> Given task 1:
Copy the passage of the forum thread on removing Cabot's Aquadeck that starts at "think of the" and ends at "it. No alternative.".
> Given task 2:
Answer these questions from the forum thread on removing Cabot's Aquadeck:
(a) What type of wood is the deck made of?
(b) Which product does the first poster plan to use for refinishing?
(c) What three methods does Pulse list for getting the finish off?

> Supplied text:
━━━━━━━━━━━━━━━━━━━━

# Forum Home Renovation Decking  Trouble removing Cabot's Aquadeck

## adjool

Hi all,
I am wanting to clean up and recoat my merbau deck and I am having trouble removing the original Cabot's Aquadeck finish that is on there. I pressure washed it then applied napisan and scrubbed with deck brush, then followed it up with another good pressure wash and there is still alot of the old finish still there. I am planning on refinnishing with Feast & Watson's, but I'm assuming that I need to completely remove any signs of the aquadeck first. I am hesitant in sanding it back as it is fixed with dome head nails  :Frown: . Searching through the forums I see oxalic acid mentioned. Would this be the answer? Where would I purchase this? Any help/advice greatly appreciated.   :Cheers2:  
Adam :Wink 1:

----------


## Pulse

think of the aquadeck like paint.. you won't get it all off with a pressure cleaner and napisan.. 
You will need to sand, use a conventional paint stripper or a heat stripper. 
good luck 
Pulse

----------


## Dusty

You will have to sand it. No alternative.

━━━━━━━━━━━━━━━━━━━━

> Stored records:
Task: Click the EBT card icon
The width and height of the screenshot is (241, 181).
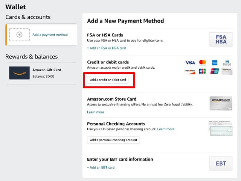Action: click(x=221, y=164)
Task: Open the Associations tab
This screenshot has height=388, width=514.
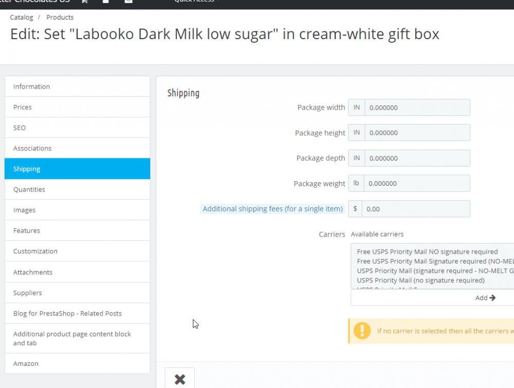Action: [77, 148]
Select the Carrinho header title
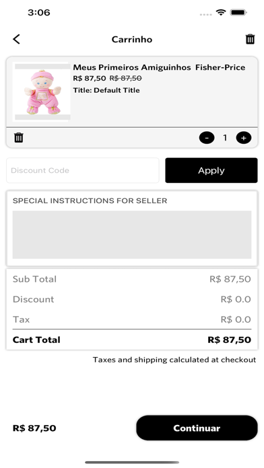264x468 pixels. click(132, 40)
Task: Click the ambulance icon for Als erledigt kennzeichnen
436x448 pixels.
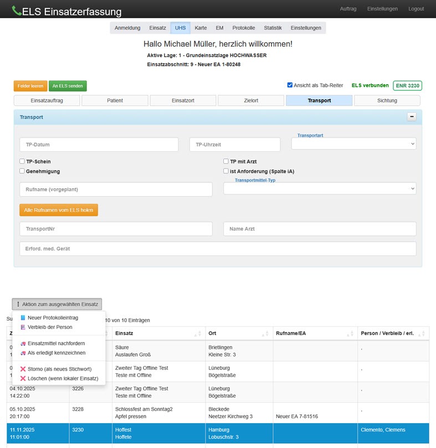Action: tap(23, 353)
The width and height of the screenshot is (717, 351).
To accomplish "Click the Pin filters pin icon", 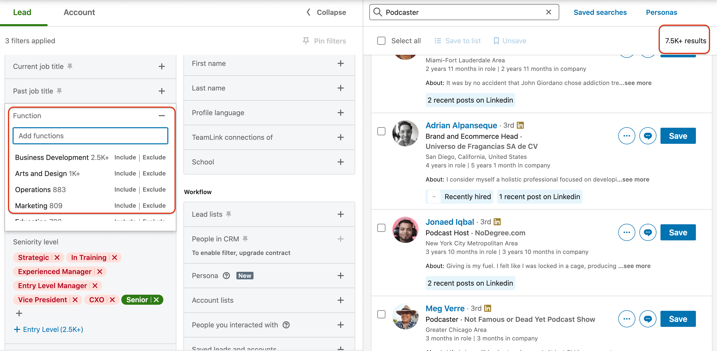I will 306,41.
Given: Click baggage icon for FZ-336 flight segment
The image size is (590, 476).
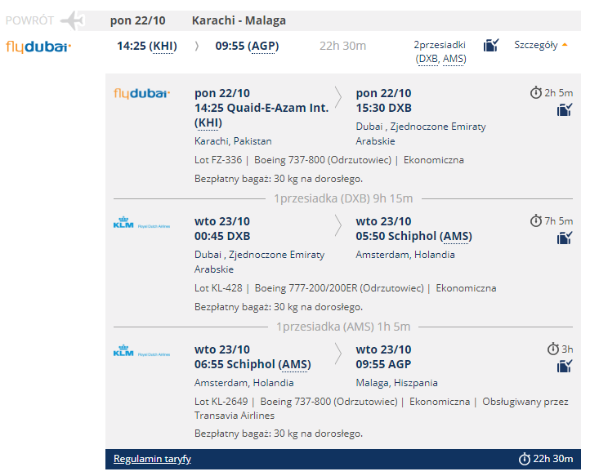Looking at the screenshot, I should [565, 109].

━━━━━━━━━━━━━━━━━━━━

> Right answer 1:
think of the aquadeck like paint.. you won't get it all off with a pressure cleaner and napisan.. 
You will need to sand, use a conventional paint stripper or a heat stripper. 
good luck 
Pulse

----------


## Dusty

You will have to sand it. No alternative.

> Right answer 2:
(a) Merbau.
(b) Feast & Watson's.
(c) Sanding, a conventional paint stripper, or a heat stripper.